The Indonesian government is planning to offer 40 additional blocks this year through tender calls or on directly negotiated offers. The move is designed to raise the rapid decline in domestic crude oil production, which last year fell to 1.01 million b/d, below the government's 1.05 million b/d target.

Offshore staff

JAKARTA, Indonesia -- The Indonesian government is planning to offer 40 additional blocks this year through tender calls or on directly negotiated offers. The move is designed to raise the rapid decline in domestic crude oil production, which last year fell to 1.01 million b/d, below the government's 1.05 million b/d target.

R. Priyono, the director general for upstream commercial oil and gas development at the Energy and Mineral Resources Ministry, says the plan to offer more blocks took shape when only nine blocks out of the 20 were awarded in early March.

Indonesia is hoping to attract $1 billion in three-year exploration commitments from the 40 additional blocks in addition to the $411 million in three-year commitments secured for the recently awarded blocks.

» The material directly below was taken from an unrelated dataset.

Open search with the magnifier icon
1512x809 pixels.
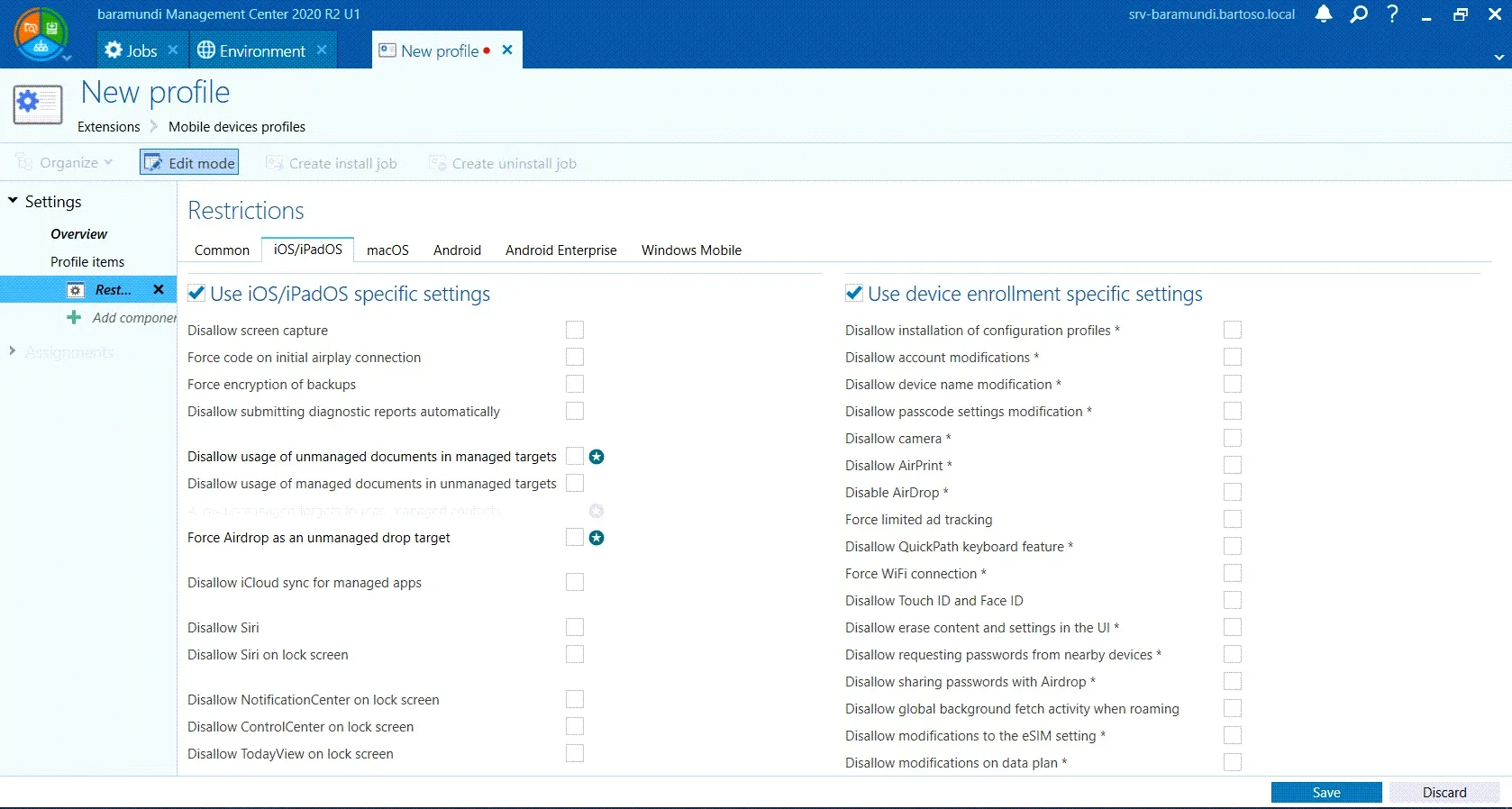[1359, 14]
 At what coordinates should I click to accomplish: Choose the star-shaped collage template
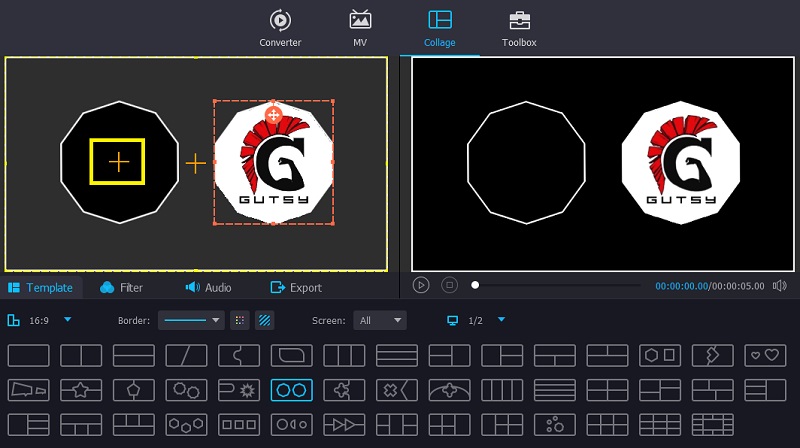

Indonesia signed 18 production sharing contracts last year.

In 2005, Indonesian crude oil production fell to 1.06 MMb/d in 2005 compared with the 1.6 MMb/d peak in the 1990s. The shortfall in domestic gas supply has affected Indonesia's industrial market, particularly steel mills and fertilizer plants.

Minister of Energy and Mineral Resources, Purnomo Yusgiantor, says the government will renegotiate long-term LNG contracts with buyers in South Korea, especially from the new Tangguh LNG complex, which is still under construction.

The government is also trying to reduce its Tangguh LNG contract commitments to the US West Coast market to cope with existing long-term lucrative contracts with Japanese utilities operators.

Purnomo says the aim is to revise the LNG prices with new buyers.